Items drawn from a data source

# # #

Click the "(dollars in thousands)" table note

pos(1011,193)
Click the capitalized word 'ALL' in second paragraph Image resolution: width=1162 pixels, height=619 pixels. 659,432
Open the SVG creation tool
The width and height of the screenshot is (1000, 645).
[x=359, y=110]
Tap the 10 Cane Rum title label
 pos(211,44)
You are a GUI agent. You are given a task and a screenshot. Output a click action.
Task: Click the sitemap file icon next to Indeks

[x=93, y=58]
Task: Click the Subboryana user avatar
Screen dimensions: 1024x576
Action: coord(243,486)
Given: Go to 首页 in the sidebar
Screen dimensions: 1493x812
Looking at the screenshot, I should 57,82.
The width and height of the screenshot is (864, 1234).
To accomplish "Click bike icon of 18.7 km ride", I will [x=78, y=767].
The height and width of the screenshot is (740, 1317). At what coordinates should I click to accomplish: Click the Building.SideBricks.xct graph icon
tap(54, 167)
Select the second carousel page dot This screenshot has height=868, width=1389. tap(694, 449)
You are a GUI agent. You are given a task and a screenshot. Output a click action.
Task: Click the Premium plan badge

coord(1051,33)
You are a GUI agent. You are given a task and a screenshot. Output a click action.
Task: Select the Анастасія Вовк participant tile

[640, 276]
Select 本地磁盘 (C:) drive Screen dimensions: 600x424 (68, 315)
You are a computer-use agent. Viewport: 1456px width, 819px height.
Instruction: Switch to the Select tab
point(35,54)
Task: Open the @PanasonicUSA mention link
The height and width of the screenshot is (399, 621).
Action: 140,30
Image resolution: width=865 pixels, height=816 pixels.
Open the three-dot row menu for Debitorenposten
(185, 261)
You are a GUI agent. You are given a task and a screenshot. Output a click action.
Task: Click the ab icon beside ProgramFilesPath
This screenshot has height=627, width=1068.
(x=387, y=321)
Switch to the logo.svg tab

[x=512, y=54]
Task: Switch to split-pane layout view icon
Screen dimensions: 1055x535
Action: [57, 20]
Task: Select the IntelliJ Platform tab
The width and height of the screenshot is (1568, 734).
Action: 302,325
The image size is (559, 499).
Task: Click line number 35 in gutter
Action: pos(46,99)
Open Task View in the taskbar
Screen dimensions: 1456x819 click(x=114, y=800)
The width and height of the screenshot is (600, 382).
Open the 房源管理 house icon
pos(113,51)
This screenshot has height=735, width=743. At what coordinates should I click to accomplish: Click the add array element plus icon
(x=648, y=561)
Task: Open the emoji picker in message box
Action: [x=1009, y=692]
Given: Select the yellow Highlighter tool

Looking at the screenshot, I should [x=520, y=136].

# # #

[TASK DETAILS]
Extract every line in the records above that contains the string "Open". Uppercase and lowercase letters count as different.

[THE RESPONSE]
Open the SVG creation tool
Task: Open the @PanasonicUSA mention link
Open the three-dot row menu for Debitorenposten
Open Task View in the taskbar
Open the 房源管理 house icon
Task: Open the emoji picker in message box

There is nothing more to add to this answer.